Under the massive gravitational pull of a supermassive black hole, which would cause the motions of stars to be disrupted and send them careening in any direction, such a high population density may allow for occasional stellar collisions. At some point, these errant stars would come together, causing a titanic explosion that could be seen from far away in the universe.

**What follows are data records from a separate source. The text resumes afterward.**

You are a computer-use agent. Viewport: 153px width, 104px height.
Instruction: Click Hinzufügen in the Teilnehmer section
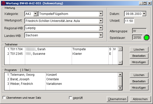click(x=139, y=62)
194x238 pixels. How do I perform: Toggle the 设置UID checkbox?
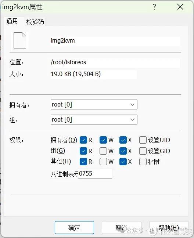[143, 140]
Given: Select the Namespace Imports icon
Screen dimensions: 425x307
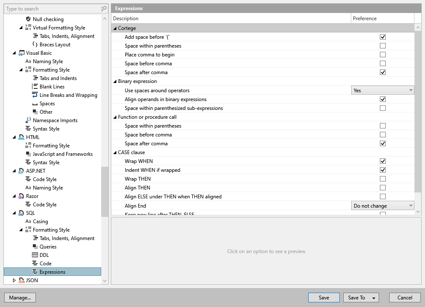Looking at the screenshot, I should (x=28, y=120).
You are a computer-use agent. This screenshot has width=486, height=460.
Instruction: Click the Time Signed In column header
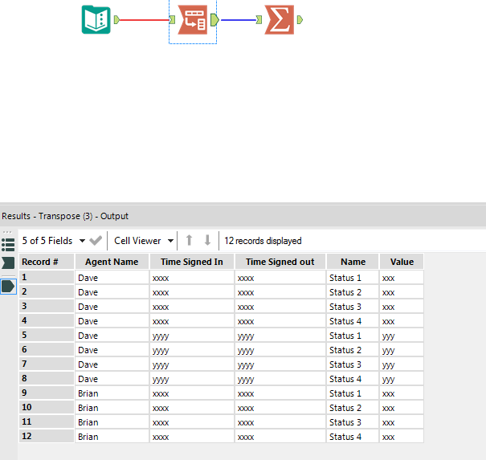tap(192, 262)
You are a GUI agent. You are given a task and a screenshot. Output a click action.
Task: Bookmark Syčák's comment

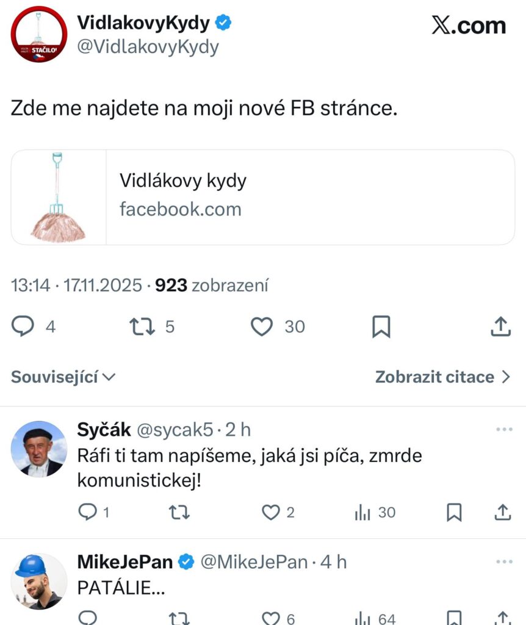[x=454, y=513]
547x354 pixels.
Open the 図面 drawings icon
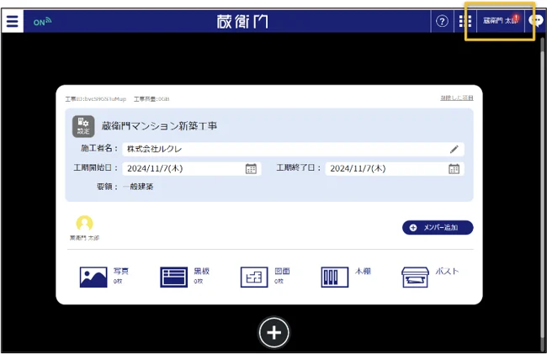coord(254,277)
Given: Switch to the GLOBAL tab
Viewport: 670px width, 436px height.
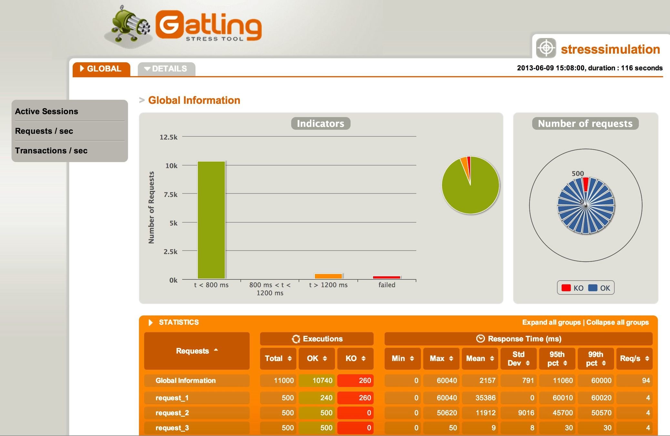Looking at the screenshot, I should (x=101, y=69).
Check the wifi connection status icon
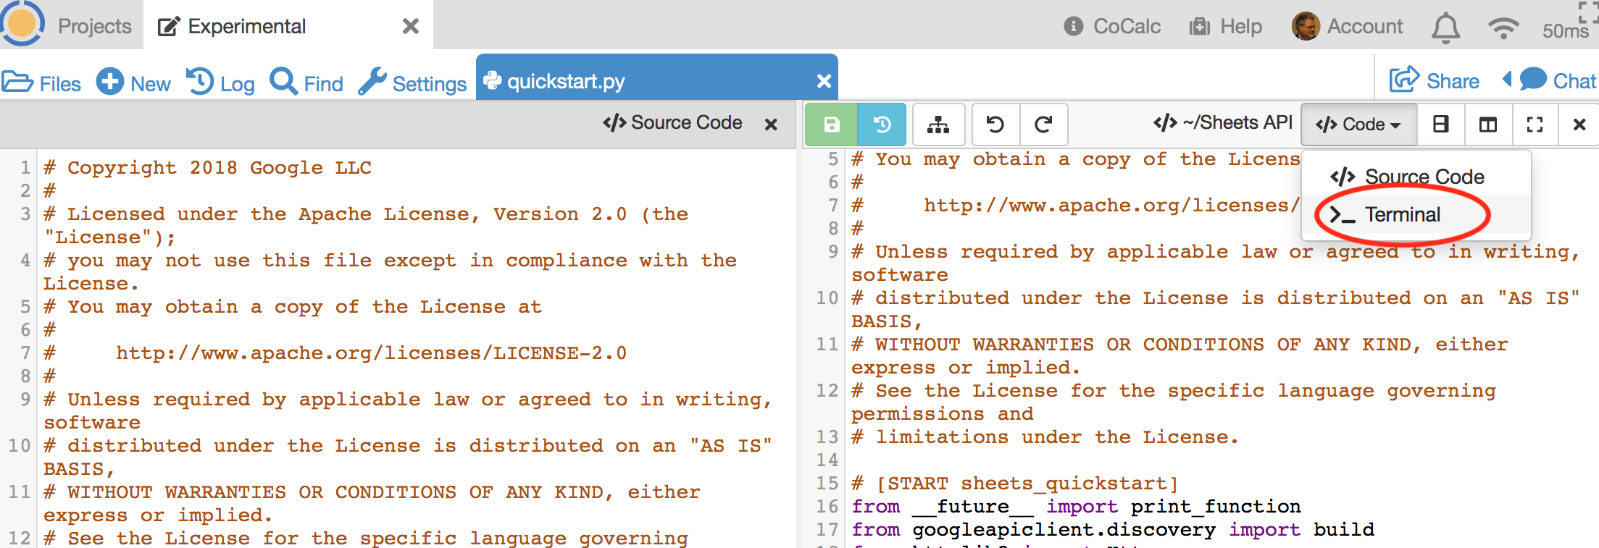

Nugent, who was responsible for crucial modeling of the host galaxy, stated, “This event confounds almost every expectation we have for the environments of short and long GRBs.”
“Short GRBs, with their merger origins, have not been observed to be so connected to the nuclei of their hosts, whereas long GRBs are never found in galaxies as old and dead as the host of GRB 191019A.” The discovery of this event in the core of its old, dormant galaxy opens up promising new possibilities for the formation of rarely observed binary systems.”
It’s possible that such occurrences have gone unnoticed up to this point in similarly populated regions of the universe. The galactic centers’ overabundance of dust and gas may have obscured both the GRB’s initial flash and its subsequent afterglow, which could account for their obscurity. Astronomers may be able to observe the burst and its effects thanks to the possible exception of GRB 191019A.
According to Fong, “even though this event is the first of its kind to be discovered, it’s possible that there are more out there that are hidden by the large amounts of dust close to their galaxies.” Indeed, if compact objects combine during this long-lasting event, it contributes to the expanding population of GRBs that defy our conventional classifications.”
By attempting to find a greater number of these occasions, the scientists desire to coordinate a GRB discovery with a related gravitational-wave identification, which would uncover more about their real essence and affirm their beginnings—eeven in the murkiest of conditions. The Vera C. Rubin Observatory, when it comes online in 2025, will be significant in this sort of exploration.
The review, “A long-span gamma-beam eruption of dynamical beginnings from the core of an old world,” is distributed in Nature Cosmology.
More information: Levan, A.J., et al. A long-duration gamma-ray burst of dynamical origin from the nucleus of an ancient galaxy. Nature Astronomy (2023). DOI: 10.1038/s41550-023-01998-8.